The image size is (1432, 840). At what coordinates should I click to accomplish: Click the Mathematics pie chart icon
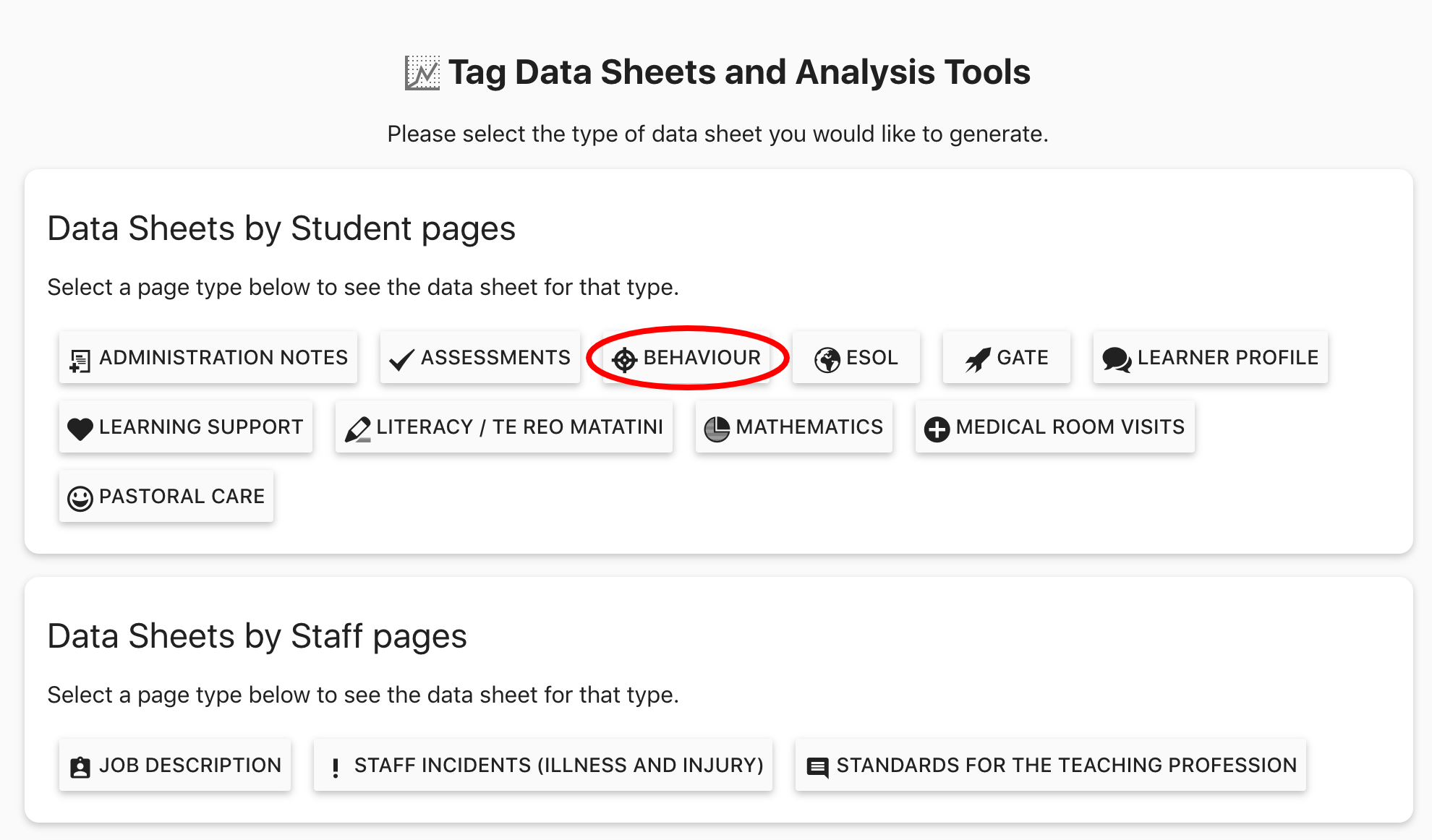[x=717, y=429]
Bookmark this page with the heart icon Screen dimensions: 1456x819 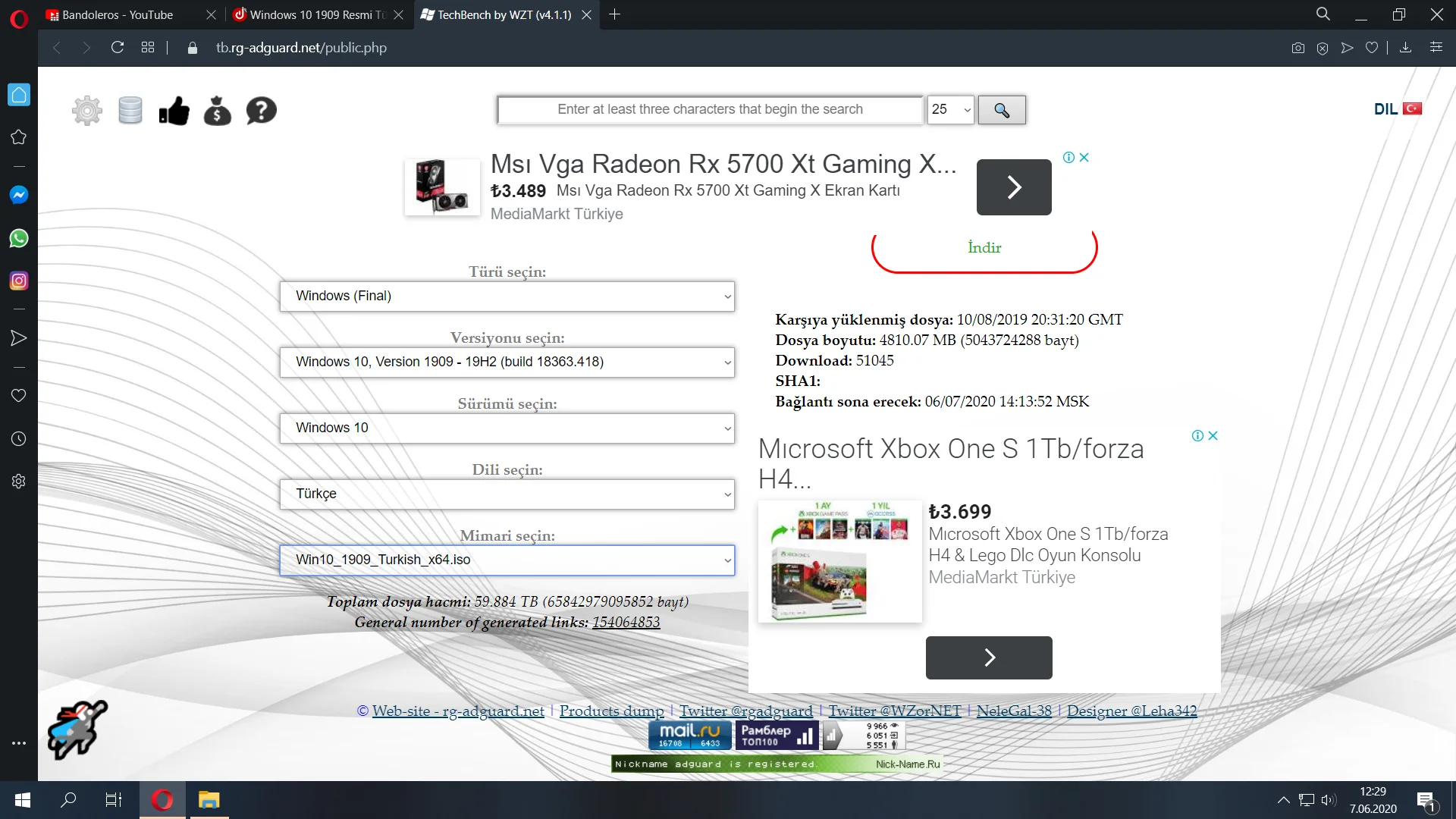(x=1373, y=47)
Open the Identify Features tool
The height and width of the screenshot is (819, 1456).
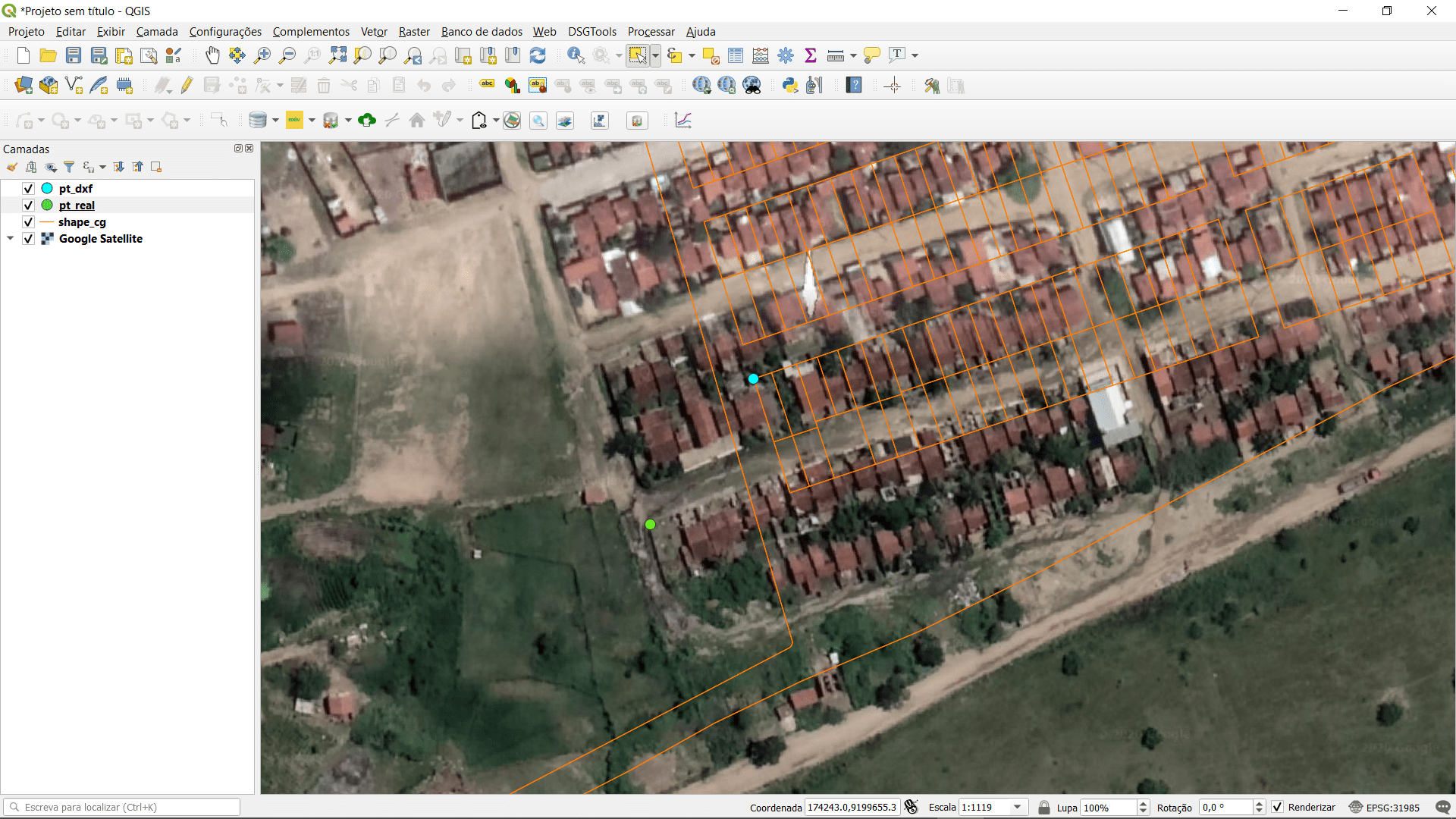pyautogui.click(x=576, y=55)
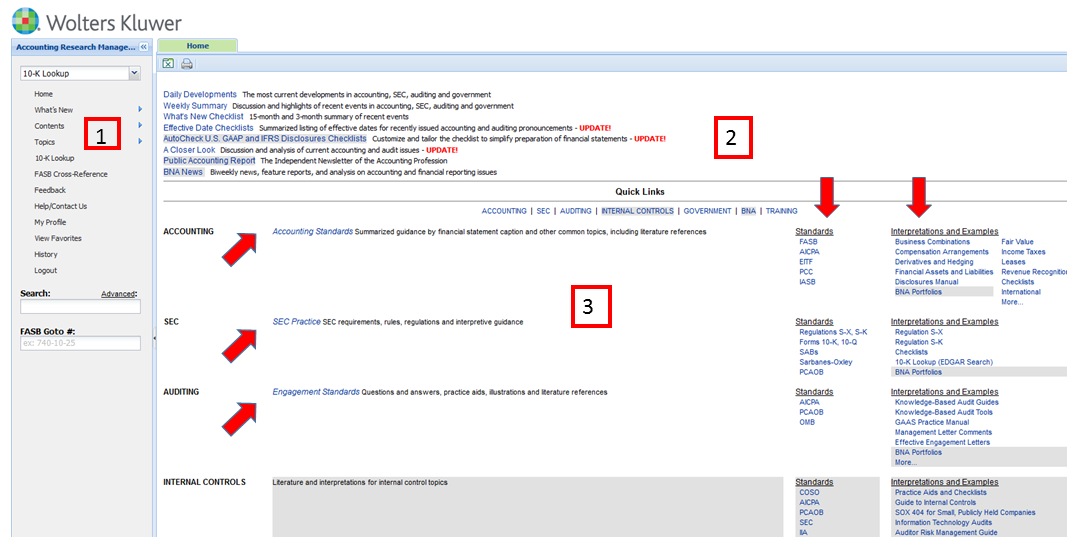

---

#### Exercise instructions:
Rewrite the data from the line with "Open the Identify Features tool" through the end of the data, requests included, and add 12 to every coordinate in the answers. Leave the pictures out.

#### Expected answer:
Open the Identify Features tool
The height and width of the screenshot is (819, 1456).
pyautogui.click(x=588, y=67)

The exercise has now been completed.